Let’s consider the key pieces of infrastructure which may exist and issues around each:

  • Internet Service Provision, Firewalls and Core Switches

As we use more and more cloud services, internet access and school internet provision becomes critically important. Due to the critical nature of internet access, when looking at Internet service provision, firewalls and core switches, the two main focal areas I would consider are doubling up where finances allow or carefully examining the service level agreement along with any penalties proposed for where service levels are not met. In the case of firewalls and core switches, cold spares with a lower specification may also be an option to minimize cost but allow for quick recovery in the event of any issue. When looking at the SLAs of providers in terms of their support offering for when things go wrong consider, is it next business day on-site support or return to base for example and how long their anticipated recovery period is.

  • Edge Switches and Wi-Fi

In the case of edge switches and Wi-Fi Access Points we are likely to have large numbers especially for larger sites. I would suggest that heat mapping for Wi-Fi is key at the outset of a Wi-Fi deployment, in making sure Wi-Fi will work across the site. In looking at resiliency for when things go wrong my view is an N+1 approach. This involves establishing a spare or quantity of spares based on the total number of units in use and the level of risk which is deemed acceptable. High levels of risk acceptance mean fewer spares, whereas a low level of risk acceptance may lead to a greater number of spares.

  • Cabling / Routing

Cables break plus various small animals love to chew on cables given half a chance.

As a result, it is important to examine your overall network layout with a view to any weak points where a single failure might impact on large areas or large numbers of users within the school.  Where possible plan for redundant routes such that any single failure can be quickly resolved by using an alternative route thereby minimising downtime while you wait for repairs.

  • School Management Solutions (SMS) /Management Information Systems (MIS)

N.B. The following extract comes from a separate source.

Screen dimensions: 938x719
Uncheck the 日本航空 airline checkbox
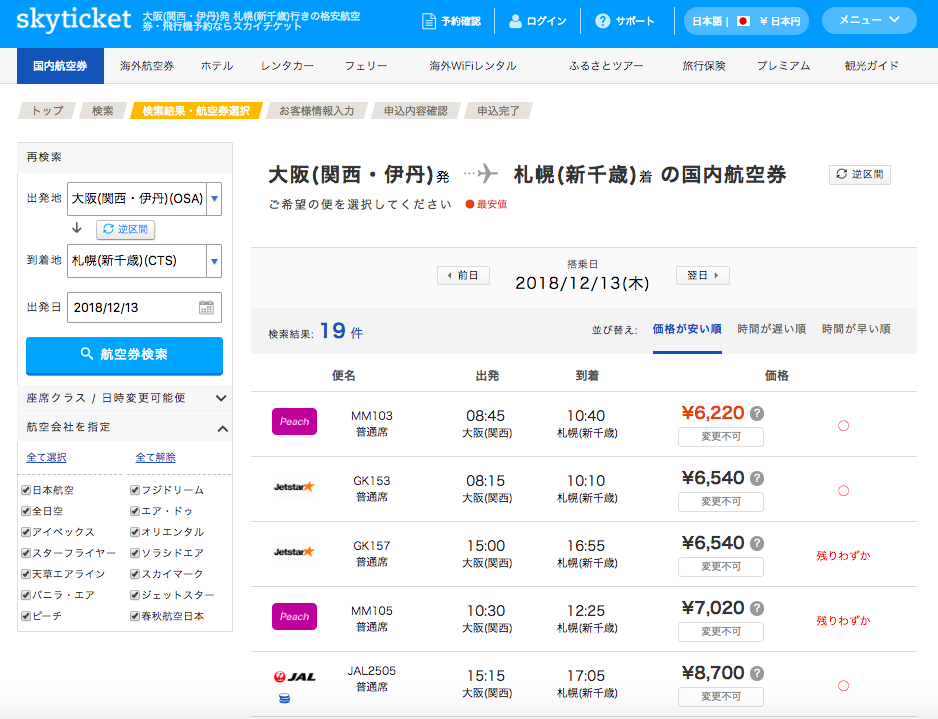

I include the schools MIS system given its criticality in relation to parental contact info, student registration, etc. It is a critical system within a school. As such it is important to consider how it is backed up and how recovery would be undertaken. It is also important to test the processes. I have conducted tests in the past which have shown the recovery process did not perform as expected; Had I not tested, the first I would have known about difficulties would have been when I needed to recover the MIS for real, which is a time when the last thing you want is for things to not go as planned.

 

I note that the above is not an extensive or comprehensive list and I might have included classroom display technology, Mobile Device Management (MDM), Network Access Control (NAC), CCTV, access control and a whole manner of other solutions which may exist, however in the interest of keeping this post brief and to the point I have left these off.

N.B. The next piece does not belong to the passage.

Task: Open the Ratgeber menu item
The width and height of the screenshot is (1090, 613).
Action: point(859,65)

For me, the key in relation to resiliency is a risk-based assessment of your systems and infrastructure.

We need to know the risks and their impact on the school. Armed with this information we can prioritise our available resources towards the aspects of our infrastructure where the greatest level of resiliency is required. The other key consideration is transparency and ensuring school leaders are aware of the risks which exist, where the available resources have been prioritised and where decisions have been taken not to deploy resources, plus the reasons why.

My concern with resiliency is that it is often something which people don’t worry about until things go wrong. Then come the difficult discussions as to why preventative measures or recovery plans hadn’t been put in place. Better to consider resiliency regularly and ensure that the state of play, including the risks, are all made clear to all. At my school, we approach this as part of an annual IT risk assessment process including risks related to resiliency. If you don’t have a risk assessment which includes a discussion of resiliency, it would be my strong advice to create one.